I think they should just stop making new DIYs, because it will be confusing say how each one is different.

Edit:

Just noticed, free shipping.


----------



## Unknown.soul (Jun 2, 2009)

calvinfan said:


> Stachuk1992 said:
> 
> 
> > I refuse to order from this store until the letters are corrected.
> ...


----------



## cuberman0312 (Jun 2, 2009)

not really


----------



## Musturd (Jun 2, 2009)

Vulosity said:


> They have Type C II!



What is a Type CII (or were just excited about a new Type C)?

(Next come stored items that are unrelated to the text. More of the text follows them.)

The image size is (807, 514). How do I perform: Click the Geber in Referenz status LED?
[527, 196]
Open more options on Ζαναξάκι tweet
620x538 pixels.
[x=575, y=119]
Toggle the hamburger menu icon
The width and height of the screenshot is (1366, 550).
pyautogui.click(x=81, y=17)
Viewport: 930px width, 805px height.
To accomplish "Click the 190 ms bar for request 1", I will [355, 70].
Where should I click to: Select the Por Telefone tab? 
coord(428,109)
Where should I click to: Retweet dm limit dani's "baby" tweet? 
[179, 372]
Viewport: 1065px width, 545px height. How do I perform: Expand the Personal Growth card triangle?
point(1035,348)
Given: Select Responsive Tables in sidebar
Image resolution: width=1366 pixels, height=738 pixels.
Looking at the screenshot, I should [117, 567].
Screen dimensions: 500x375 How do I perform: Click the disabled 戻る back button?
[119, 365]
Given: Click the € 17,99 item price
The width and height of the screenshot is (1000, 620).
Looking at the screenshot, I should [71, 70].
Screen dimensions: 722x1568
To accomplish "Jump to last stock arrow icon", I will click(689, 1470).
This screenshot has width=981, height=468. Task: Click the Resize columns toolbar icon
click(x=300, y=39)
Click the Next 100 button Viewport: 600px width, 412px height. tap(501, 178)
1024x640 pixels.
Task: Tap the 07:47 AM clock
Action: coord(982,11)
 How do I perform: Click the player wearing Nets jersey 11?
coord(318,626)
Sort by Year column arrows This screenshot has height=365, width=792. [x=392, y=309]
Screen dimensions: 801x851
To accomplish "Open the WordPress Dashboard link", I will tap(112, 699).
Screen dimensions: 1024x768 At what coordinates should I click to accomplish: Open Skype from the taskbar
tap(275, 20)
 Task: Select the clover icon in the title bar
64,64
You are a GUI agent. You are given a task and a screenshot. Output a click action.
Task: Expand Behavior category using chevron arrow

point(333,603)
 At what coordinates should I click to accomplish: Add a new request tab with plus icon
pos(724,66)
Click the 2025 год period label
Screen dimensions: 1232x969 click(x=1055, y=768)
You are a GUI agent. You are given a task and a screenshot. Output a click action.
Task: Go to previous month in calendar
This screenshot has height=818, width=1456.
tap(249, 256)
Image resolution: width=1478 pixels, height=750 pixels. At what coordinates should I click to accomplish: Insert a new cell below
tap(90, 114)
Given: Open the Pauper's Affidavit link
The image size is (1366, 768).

Someone needs to buy some of these new cubes and review them for us


----------



## Deleted member 2864 (Jun 3, 2009)

soccerking813 said:


> I think they should just stop making new DIYs, because it will be confusing say how each one is different.
> 
> Edit:
> 
> Just noticed, free shipping.



They're not new from what I've heard, but they use different naming systems.


----------



## EmersonHerrmann (Jun 3, 2009)

Hmph..."Under Construction"?

P.S. - All these knew DIYs are annoying...I was fine with types A-D.


----------



## IamWEB (Jun 3, 2009)

Will there every be more individual DIY's than they are PLLs?

Maybe the letters could be better for doing the corresponding PLL (if there is one)... except my A perms aren't that fast.


----------



## masterofthebass (Jun 3, 2009)

EmersonHerrmann said:


> Hmph..."Under Construction"?
> 
> P.S. - All these knew DIYs are annoying...I was fine with types A-D.



I was fine with A-C <_<


----------



## Lucas Garron (Jun 3, 2009)

masterofthebass said:


> EmersonHerrmann said:
> 
> 
> > Hmph..."Under Construction"?
> ...



I was fine with A.


----------



## Deleted member 2864 (Jun 3, 2009)

Lucas Garron said:


> masterofthebass said:
> 
> 
> > EmersonHerrmann said:
> ...



Agreed.


----------



## marineasalia (Jun 3, 2009)

main difference between type C and C II is the way the center caps are fixed... it was always a pain to remove and stick the center caps in original type C.. in C II its pretty good.. the springs and screws are exactly same, dont know about cubies but C II turns way faster then C which was still faster.. and the popping is same extent


----------



## Unknown.soul (Jun 4, 2009)

marineasalia said:


> C II its pretty good.. the springs and screws are exactly same, dont know about cubies


Shouldn't that be obvious? The C II's cubies are closed.


----------



## ben1996123 (Jan 8, 2010)

Bump 

Very sorry about that, but I actually have a DIY type G, and Im just about to sticker it. I actually got it in late october 2009. It seems to be a very good cube, but it is quite heavy for a 3x3 and it pops sometimes aswell, but I still think it is good and could be a main speedcube.


----------



## kenobi88 (Jan 26, 2010)

Hi ben1996123!

Do you have a TYPE A I, too?
Can you compare if it is the same?
If I compare my TYPE A I with the G of the hknowstore page I can see no difference!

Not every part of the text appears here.